The MES will swing in temps, mine would swing 35F degrees.  I believe this is on purpose where it tries to stay on and overshoot the set temp keep the wood burning and smoking
The above was kind of a list of Cons, the pros are:

With the use of an AMNPS for smoke generation you would basically have a set and forget smoker for 9-12 hours of smoke and cooking
No fooling with heat settings provided you get the temp ranges you are looking for
Does well anything you want outside of sausage and bacon
Again with the AMNPS you can leave it off and cold smoke items like Salmon Lox and/or Cheese
I hope this helps, best of luck :)


----------



## dogboy152 (Aug 28, 2017)

Well had my first smoke this weekend on the MES40, with beef ribs. 
1. Ribs were tasty, but the membrane (which I normally trim off, but forgot with the excitement of a new smoker)
was rubbery. On my Acorn, they usually cook down.
2.The smoker temp was between 20 and 30 degrees hotter than the probe temp, which I set on the rack during the test run, and verified the accuracy of the probe within a few degrees. Therefore, during the rib session, I just used the probe as a guide for smoker temp and timed everything as per the Acorn.
3. I just ordered a Maverick dual zone to bypass the above pita. Will this help noticeably? I was fortunate enough to have an accurate thermometer on my Acorn when I got it. What's the chance of a manufacturer actually fitting an accurate thermometer on a smoker?
4. If I get an Amazen pellet smoker, which would be best for my MES? (Fit/function, etc?)
Some instructions I've seen on this site are aimed at more experienced folks than me!
Smoking ribs and a meatloaf for Labor Day. Thanks folks!


----------



## redoctobyr (Aug 30, 2017)

Well, since there is no feedback yet, I'll offer my $0.02, as a newcomer.
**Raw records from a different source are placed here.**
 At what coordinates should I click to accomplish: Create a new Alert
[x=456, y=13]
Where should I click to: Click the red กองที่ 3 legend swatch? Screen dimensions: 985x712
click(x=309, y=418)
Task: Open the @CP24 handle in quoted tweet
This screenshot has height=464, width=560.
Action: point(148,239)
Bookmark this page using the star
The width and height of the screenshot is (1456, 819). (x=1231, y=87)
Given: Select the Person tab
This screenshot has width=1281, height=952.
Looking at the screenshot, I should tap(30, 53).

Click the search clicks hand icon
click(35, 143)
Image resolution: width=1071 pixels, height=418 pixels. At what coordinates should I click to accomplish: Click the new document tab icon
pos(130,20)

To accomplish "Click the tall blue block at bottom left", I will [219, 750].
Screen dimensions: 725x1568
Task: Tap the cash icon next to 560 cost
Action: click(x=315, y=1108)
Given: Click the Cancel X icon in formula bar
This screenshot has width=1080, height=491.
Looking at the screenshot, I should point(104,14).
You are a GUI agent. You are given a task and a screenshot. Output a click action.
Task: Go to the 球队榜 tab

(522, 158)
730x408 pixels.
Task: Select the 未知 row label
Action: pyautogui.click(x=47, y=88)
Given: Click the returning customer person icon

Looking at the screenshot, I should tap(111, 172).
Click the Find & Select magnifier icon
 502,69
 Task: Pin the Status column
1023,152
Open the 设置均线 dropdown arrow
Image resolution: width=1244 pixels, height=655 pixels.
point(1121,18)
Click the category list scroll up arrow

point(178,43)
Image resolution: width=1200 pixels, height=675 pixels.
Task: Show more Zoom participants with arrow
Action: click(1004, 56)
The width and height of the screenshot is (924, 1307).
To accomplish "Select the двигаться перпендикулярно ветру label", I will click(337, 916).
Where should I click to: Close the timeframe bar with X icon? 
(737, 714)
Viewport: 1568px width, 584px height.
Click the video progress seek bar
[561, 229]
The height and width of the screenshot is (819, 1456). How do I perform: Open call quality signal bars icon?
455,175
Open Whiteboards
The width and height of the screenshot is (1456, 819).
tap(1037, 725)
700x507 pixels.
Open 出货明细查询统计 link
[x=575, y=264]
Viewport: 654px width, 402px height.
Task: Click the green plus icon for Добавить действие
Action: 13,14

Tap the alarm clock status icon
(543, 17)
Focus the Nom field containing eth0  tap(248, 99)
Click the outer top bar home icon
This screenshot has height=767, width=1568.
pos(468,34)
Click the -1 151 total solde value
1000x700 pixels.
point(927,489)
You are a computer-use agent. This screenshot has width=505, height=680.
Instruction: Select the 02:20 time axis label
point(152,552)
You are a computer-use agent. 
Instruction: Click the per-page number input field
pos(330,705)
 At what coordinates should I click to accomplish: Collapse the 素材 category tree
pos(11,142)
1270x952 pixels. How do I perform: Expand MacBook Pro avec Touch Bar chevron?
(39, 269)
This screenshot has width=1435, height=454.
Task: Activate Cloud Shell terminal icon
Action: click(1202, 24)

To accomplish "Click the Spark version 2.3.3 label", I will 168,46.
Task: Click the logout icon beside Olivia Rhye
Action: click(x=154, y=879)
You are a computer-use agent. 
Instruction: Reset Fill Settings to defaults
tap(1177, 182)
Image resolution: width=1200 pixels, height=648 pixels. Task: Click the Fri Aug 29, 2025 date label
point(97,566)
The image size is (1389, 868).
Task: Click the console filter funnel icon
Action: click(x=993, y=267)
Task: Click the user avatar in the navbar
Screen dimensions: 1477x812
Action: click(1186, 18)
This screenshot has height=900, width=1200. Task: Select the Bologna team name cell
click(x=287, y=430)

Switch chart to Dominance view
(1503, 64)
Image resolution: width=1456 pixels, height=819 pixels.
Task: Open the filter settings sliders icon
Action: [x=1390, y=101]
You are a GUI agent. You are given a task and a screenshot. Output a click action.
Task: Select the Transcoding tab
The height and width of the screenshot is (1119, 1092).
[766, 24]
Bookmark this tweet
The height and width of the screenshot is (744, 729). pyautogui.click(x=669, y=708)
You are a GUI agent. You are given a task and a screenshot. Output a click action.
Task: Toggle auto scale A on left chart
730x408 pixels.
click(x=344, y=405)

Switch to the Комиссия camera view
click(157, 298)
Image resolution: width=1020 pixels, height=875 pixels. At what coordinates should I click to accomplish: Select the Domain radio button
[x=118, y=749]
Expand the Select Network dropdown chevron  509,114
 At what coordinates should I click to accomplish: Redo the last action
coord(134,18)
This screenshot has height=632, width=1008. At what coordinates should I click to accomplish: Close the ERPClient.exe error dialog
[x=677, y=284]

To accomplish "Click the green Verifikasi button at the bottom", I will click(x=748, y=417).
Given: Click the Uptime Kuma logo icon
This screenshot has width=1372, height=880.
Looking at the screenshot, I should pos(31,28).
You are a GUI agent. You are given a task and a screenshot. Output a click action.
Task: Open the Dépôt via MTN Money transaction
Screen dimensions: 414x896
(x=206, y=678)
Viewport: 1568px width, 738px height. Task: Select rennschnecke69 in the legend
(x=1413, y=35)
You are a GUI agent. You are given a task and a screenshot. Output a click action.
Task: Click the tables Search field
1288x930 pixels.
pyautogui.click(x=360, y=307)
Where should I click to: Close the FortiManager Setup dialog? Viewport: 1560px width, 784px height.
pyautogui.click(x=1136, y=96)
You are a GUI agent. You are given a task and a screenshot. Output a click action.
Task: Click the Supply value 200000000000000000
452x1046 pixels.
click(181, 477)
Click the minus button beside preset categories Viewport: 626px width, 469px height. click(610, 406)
3) The Maverick should certainly make it much easier to monitor the temps. And to check the probes that you're using in boiling water, and ice water, to check their accuracy. It's tougher to check the sensor in the smoker's wall directly.

With that said, I have checked the accuracy of my wireless thermometer's probes (within 1F of 32F and 212F). And one time, with no food in the smoker, I clipped both wireless probes right by my Gen1 smoker's sensor. One time that I checked, after things had been running for over an hour, the wireless probes read within 9F of the smoker's sensor. I checked again after about 4 hours, and that time they read within 3F of the smoker's sensor. But to make it a "reasonable" test, I had to make sure everything was reading in the same location. And there was no food in there, as reading next to food can make the sensor read artificially cold, due to the cooler meat nearby.

4) Typically, it's the AMNPS model that's suggested. That one was designed to fit in the Gen1, it's the 5x8" model. I'm not sure of the generation of yours, but it sounds like it can usually fit somewhere. Even on the bottom food rack.

Enjoy the new smoker! I just got mine recently, but I have tried making meatloaf. I thought it was good, I'd make it that way again.


----------



## dogboy152 (Aug 30, 2017)

Thanks Red! I'll be checking soon, let you know!


----------